How to Build an Igloo




How to Build an Igloo

In an effort to promote a new DVD compilation, NFB's Mediatheque offers free Inuit-themed screenings, and something more hands-on.

Still from the NFB's 1949 film How to Build an Igloo. Photo courtesy of the NFB.

It is perhaps as easy as building an igloo has ever been: pre-cut styrofoam blocks, some small enough to be picked up with just one hand, numbered for convenience of assembly, and the structure half-finished in advance.

Projected onto a nearby wall—presumably for support—is the National Film Board’s 1949 movie How to Build an Igloo. “Easy to build, once you know how,” the film’s director and narrator, Doug Wilkinson, says with confidence.
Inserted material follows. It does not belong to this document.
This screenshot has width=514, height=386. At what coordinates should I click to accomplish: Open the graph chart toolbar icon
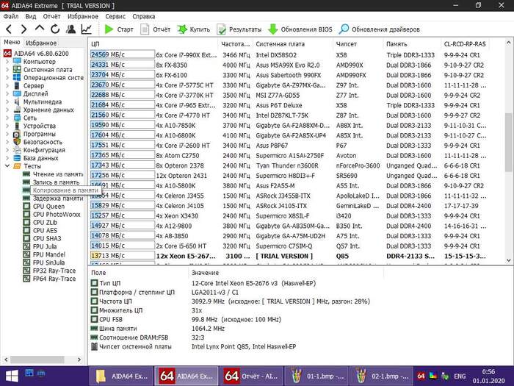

Since the middle of December, more than a thousand visitors to the Mediatheque—the NFB’s Toronto home, on John Street—have given this simplified igloo-building a whirl. It’s all part of Mediatheque’s ongoing promotional showcase of the films of Unikkausivut: Sharing Our Stories, a new DVD compilation of Film Board movies about the Inuit, or made by Inuit filmmakers, or both.

“Screenings from the box set, they’ve been screening all over the country for a couple months now,” says the NFB’s Melissa Wheeler. “So here in Toronto, what we did was we put together a selection.”
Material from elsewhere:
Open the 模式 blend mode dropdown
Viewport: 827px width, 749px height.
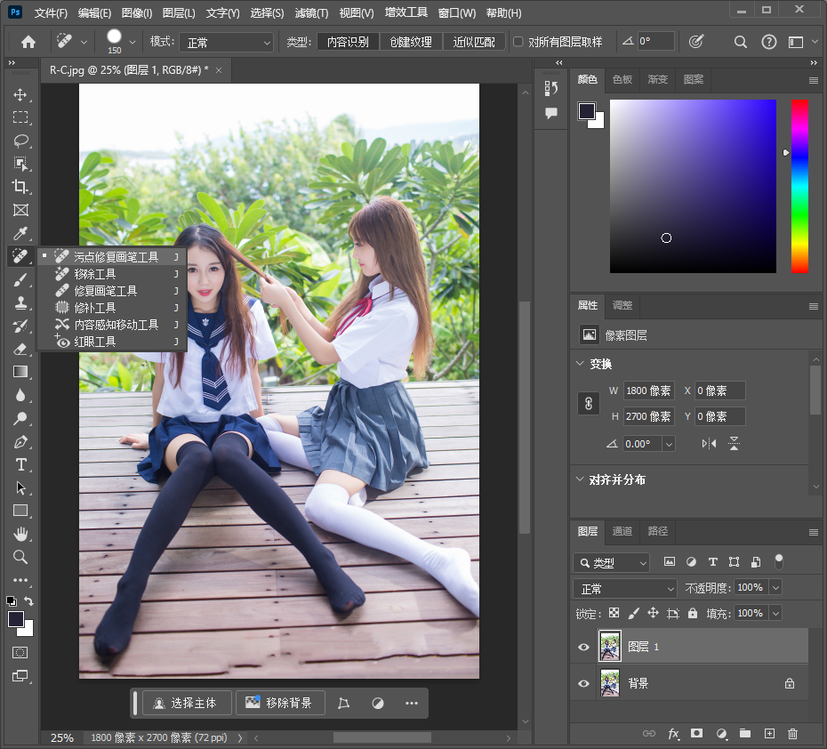click(x=227, y=42)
The Mediatheque’s weekly Free Favourites at Four program was devoted, this Wednesday, to films from the compilation. Thursday night’s programs, also free, will see the featured films screened in Inuktitut, with subtitles in English this week (that is, tonight), and French the next.

“Our aim with this project is to make this collection accessible to all Canadians, but also to Inuit [specifically],” explains Julie Huguet, project manager for Unikkausivut. It is for that reason, she says, that some of the featured films were dubbed into Inuktitut over the course of the three years it took to put the collection together, a process that was made more difficult by the fact that the films originated from all four Inuit regions.
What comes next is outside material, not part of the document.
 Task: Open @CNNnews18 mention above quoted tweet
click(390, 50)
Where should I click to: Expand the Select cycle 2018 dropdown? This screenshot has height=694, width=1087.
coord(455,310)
“You have several dialects within each region, so we had to also identify which dialect was to be used,” Huguet says.

Alysa Procida, of Toronto’s Museum of Inuit Art, appreciates this geographic diversity in the selected films. “Normally you’ll see a lot of emphasis put on Nunavut or Nunavik [in northern Quebec], which is great,” she explains. “But I was so happy to see [films] highlighting Nunatsiavut [in Labrador], and the Inuvialuit settlement region in the Northwest Territories.”

The museum, which sits in the southwest corner of Queen’s Quay Terminal, looking out at the ongoing construction of the Harbourfront Centre parking lot, is the country’s only gallery south of the Arctic to devote itself exclusively to Inuit art. Contacted by the NFB when the Film Board launched the DVD collection, the museum helped to arrange guest speakers for Thursday night’s program, and an Inuit sculpture–inspired 3D-animation workshop for children earlier in the month.

One thing this project makes clear is that the NFB has long been fascinated by the Inuit. In compiling Unikkausivut, Huguet says, there were more than 100 titles, spanning 70 years, from which to choose.

“It’s part of us,” Huguet says of Inuit culture. “The NFB mandate,” she adds “is to showcase Canada to Canadians, to better understand who we are.”

Luckily for the NFB, Canadians seem to have an appetite for understanding themselves. The Museum of Inuit Art admitted 75,000 visitors in 2011, says Procida.

“Canadians are really interested in the Arctic,” she explains. “I think people also are really interested in how you survive in what we perceive as such a harsh environment.”

But Procida is quick to add that the harshness of the Arctic is relative. “I wouldn’t want to speak for (the) Inuit,” she says, “because they’ve been living there for thousands of years. I once had someone tell me that what I might see as very harsh, they see as the opposite. That’s where they get their food, and their clothing and where their ancestors have lived.”

Her point is well made. As How to Build an Igloo draws to a close, Wilkinson, the narrator, says in the background: “It has taken the two Eskimos one-and-a-half hours to build their igloo for the night.”

We’re told the Mediatheque’s foam version, which comes down at the end of the month, took three weeks.